I've only watched two YouTubes about her story so far - one from an expert in AI who was commenting mostly on how the 'magic mirror' quality of LLMs can reinforce error, as Kendra took to talking to two AIs about what happened. And the other YouTube is from a Dr in Seattle.
Briefly, Kendra's story begins this way:
Kendra believes that her psychiatrist had feelings for her, and 'bread crumbed' her into staying in therapy with him for four years. But what if all the usual questions about boundaries and ethical conduct fail to address the real issue that underlies the problem? What If the psychiatrist acted in the best and most ethical way and despite all good intentions the outcome was a problem?
What if everything was right?
So, what went wrong?
Could there be a problem with the interpretation of what constitutes ethical behaviour in therapy?
The assessments made by the people in the videos, focused on only two questions:
Was Kendra deluded or not - Blame the client.
Was the psychiatrist's behaviour ethical or not - Blame the therapist.
They are reasonable questions and yet, as I try to understand this story I keep hearing this phrase in my mind, the operation was a success but the patient died.
The only things I am sure of is that:
Kendra believes she experienced "weaponized neutrality"..
The Dr in Seattle didn't accept Kendra's term: weaponized neutrality. Because neutrality is seen as neither good nor bad. The only thing the Dr was concerned about was physical contact. My argument is that deprivation of information, the neutrality much favoured by those of a psychodynamic modality in particular , but it isn't confined to them, can be harmful.

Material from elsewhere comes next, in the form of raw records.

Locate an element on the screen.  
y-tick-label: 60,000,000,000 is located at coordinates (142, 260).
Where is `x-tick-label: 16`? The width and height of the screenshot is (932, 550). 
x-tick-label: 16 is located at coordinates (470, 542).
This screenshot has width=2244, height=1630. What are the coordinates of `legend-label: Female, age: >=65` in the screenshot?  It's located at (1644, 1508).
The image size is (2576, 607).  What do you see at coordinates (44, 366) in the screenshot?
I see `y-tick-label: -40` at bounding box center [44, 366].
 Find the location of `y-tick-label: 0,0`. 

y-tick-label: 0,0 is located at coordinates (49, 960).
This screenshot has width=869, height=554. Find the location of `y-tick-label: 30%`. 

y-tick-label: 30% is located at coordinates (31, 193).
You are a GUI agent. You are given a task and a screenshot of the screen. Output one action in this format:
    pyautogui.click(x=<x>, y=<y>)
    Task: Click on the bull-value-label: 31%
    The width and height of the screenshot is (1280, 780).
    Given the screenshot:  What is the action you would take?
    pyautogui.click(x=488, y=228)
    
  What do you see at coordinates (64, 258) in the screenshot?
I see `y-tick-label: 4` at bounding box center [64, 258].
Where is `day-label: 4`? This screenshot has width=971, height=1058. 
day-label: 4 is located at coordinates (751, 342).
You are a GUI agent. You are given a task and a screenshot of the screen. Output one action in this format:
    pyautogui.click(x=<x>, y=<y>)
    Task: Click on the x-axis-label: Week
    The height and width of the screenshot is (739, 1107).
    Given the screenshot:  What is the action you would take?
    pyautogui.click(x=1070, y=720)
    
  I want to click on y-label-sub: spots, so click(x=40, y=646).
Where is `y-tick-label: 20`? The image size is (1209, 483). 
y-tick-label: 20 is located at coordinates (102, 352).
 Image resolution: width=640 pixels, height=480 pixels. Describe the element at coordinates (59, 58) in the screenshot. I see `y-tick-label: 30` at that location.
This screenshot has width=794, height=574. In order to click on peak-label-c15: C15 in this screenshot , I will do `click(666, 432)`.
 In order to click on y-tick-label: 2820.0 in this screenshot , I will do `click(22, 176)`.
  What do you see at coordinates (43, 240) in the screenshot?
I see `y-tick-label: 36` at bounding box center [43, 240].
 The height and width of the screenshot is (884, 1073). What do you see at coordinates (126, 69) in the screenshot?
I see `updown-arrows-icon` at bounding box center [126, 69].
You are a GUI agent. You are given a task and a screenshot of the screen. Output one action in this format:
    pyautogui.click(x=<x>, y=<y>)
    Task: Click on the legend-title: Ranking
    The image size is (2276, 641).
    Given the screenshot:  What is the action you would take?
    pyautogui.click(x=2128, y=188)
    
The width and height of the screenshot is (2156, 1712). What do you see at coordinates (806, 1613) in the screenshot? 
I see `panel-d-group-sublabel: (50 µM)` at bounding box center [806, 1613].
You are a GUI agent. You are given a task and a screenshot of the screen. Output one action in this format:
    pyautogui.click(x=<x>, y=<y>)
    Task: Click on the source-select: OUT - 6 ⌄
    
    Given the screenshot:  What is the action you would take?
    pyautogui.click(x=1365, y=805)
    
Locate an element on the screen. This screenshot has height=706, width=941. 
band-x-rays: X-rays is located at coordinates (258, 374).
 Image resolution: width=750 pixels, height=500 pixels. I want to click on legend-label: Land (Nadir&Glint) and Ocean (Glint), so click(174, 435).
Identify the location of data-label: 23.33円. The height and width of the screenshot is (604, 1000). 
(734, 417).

Epistemic injustice: neutrality can be a withholding of information purposefully and intentionally, to maintain an unequal power dynamic.
Epistemic injustice destroys informed consent. Hence Kendra's view that her psychiatrist was withholding information to keep her hooked and paying him.
People associate the term catfishing with complex narratives designed to create an alternative reality. And catfishing fits Kendra's narrative. Withholding critical information keeps the client swimming, trying, trying harder to get to the truth, trying, trying harder to prove what a good match they are, trying, trying so hard to make something meaningful out of some gesture or word that could be interpreted as significant if the ambiguous hoped for context is true.
Then when it is all over, having been so powerless it feels safer to tell ourselves that uncomfortable details don't matter. Self blaming, self attack often follow.
In my case, Kit's refusal to talk about his feelings, and indeed blushing when I asked him directly to be more open with me, certainly didn't do me any good! As much as I understand the constraints of the profession, at some point there needs to be more openness about the fact that therapy techniques such as neutrality, certainly act in the same way as a prejudicial denying of information.